All schools in Australia follow a National Curriculum so I’m not sure that you can validly talk about the removal of Government. Funnily enough though you are 100% correct though – the Catholics have consistently refused to comply with certain transparency provisions requested by government so who the **** knows what they’re doing on some measures.

Seano, the terminology “private” schools generally refers to all non-government schools. You may want to use “independent” in future if you want to make it clear you’re not including catholic schools.

Maybe instead of beloved I should have written preferred in relation to the ACT government. Your posts seem to regularly side with them and I don’t remember ever reading one where you’ve agreed with the Canberra Liberals. Apologies if I missed it.

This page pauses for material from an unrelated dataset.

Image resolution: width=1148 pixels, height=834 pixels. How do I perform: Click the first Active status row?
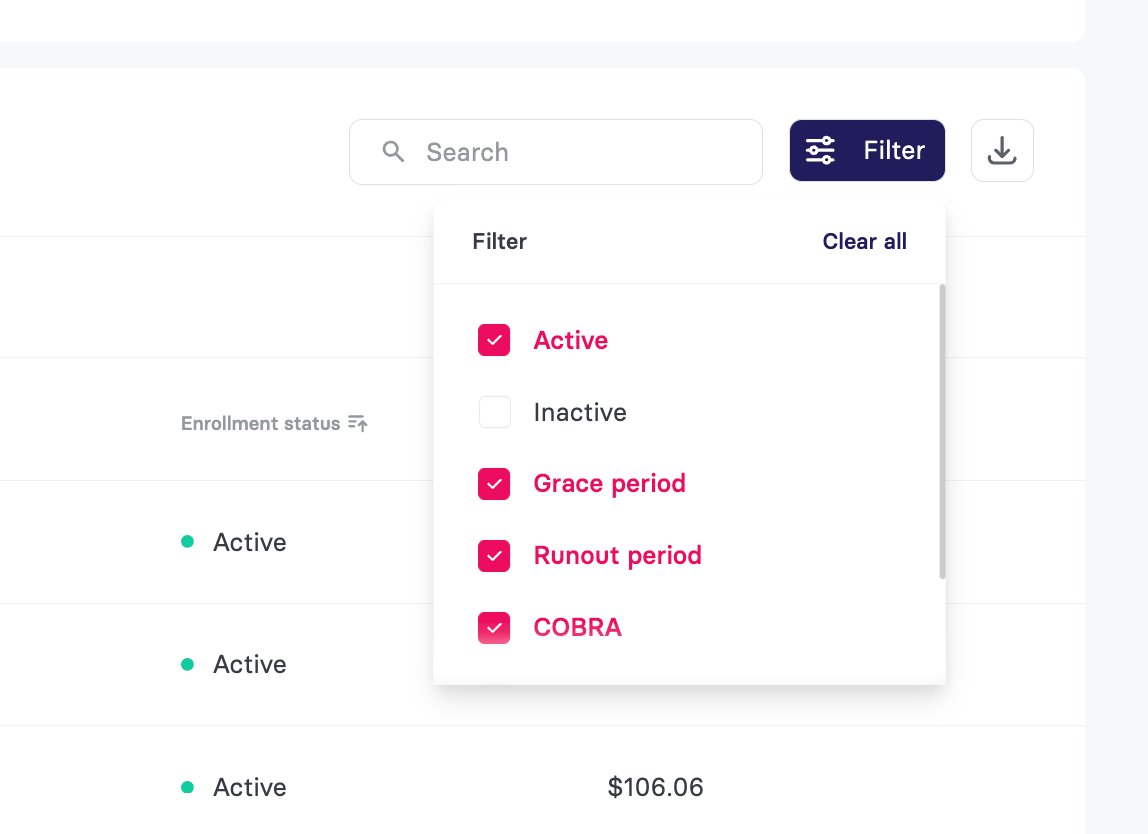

With a school system that’s more expensive than any of the states, lacks the regional and remote communities to service and still produces substandard education results – if your school isn’t adequately funded why aren’t you holding the minister’s feet to the fire in a quest for answers? Also, did you make the choice at the recent ACT election to support the party promising to fully fund the needed education reforms in our schools and promising more for school infrastructure? If not, I’d suggest you’re like Bob from one of the Liberals advertisements – complaining about the government in between elections while refusing to support the alternative.

We don’t really know the underlying reasons for Catholic school success, or even if they are successful at all. The Catholics are notorious for failing to provide certain data that we take for granted from public schools. Expulsions from the system? Exclusions from the system? Data on what students are enrolled and what students are rejected?

“Maybe instead of beloved I should have written preferred “…maybe you should stop assuming because you have a rusted-on preference.

The fact that the ACT Liberals aren’t fit for government doesn’t mean I like Labor or Barr.

I’m ignoring the rest of the drivel it’s all assumptions attacking my politics which you know nothing about. It says a lot more about you than it does me.

I don’t support private schools being funded with public money. But I accept there is an argument for religious schools to a point.

All Australian kids deserve a quality education not just those with rich parents. I don’t accept the BS that public schools are adequately funded. Not when we’re sending kids to high school who can’t read while private schools build taxpayer subsidised sports complexes.

Wow! I didn’t realise how incredibly influential the Catholic Canberra-Goulburn people were! To think that ‘Catalyst’ has led the way in an international push towards more explicit learning etc. Impressive!

Explicit teaching of base level skills and phonics has been well known to be best for learning for decades, but it’s taken a very long time to get teachers and education directorates across Australia to consider changing what they were doing, even though it wasn’t working.

Our ACT government has been slower than most. That goes to the nature of Barr and his mob. They are very slow to accept the science on anything, preferring to do what they want rather than what is best for Canberrans. Teachers’ unions here are very influential, more so than parents and students except at election time.

pink little birdie12:04 pm 06 Dec 24

I’ve been questioning the minister on a monthly basis and going through all the right channels and it has been 6 months for basic infrastructure at our public school and the best they have done is within this electoral term (seperate election promises from both parties) – despite the current facilities is insufficient and basically a whole half being unable to be used for 12 weeks.

Our new principal has done wonders but there are other public schools who need new roofs, toilets, heating and cooling – Absolutely no ACT govt funding should be going towards non public sector schools for anything aside from essential facilities (and they can join the queue with other schools) while public schools need these facilities.

I got my ideal candidate mix in my electorate.

Wanting to remive funding from a childs education because you are upset their parents have more money than you is an all new level of petty and pathetic.

That’s not the argument being made Ken, it’s a puerile deflection and therefore can be dismissed.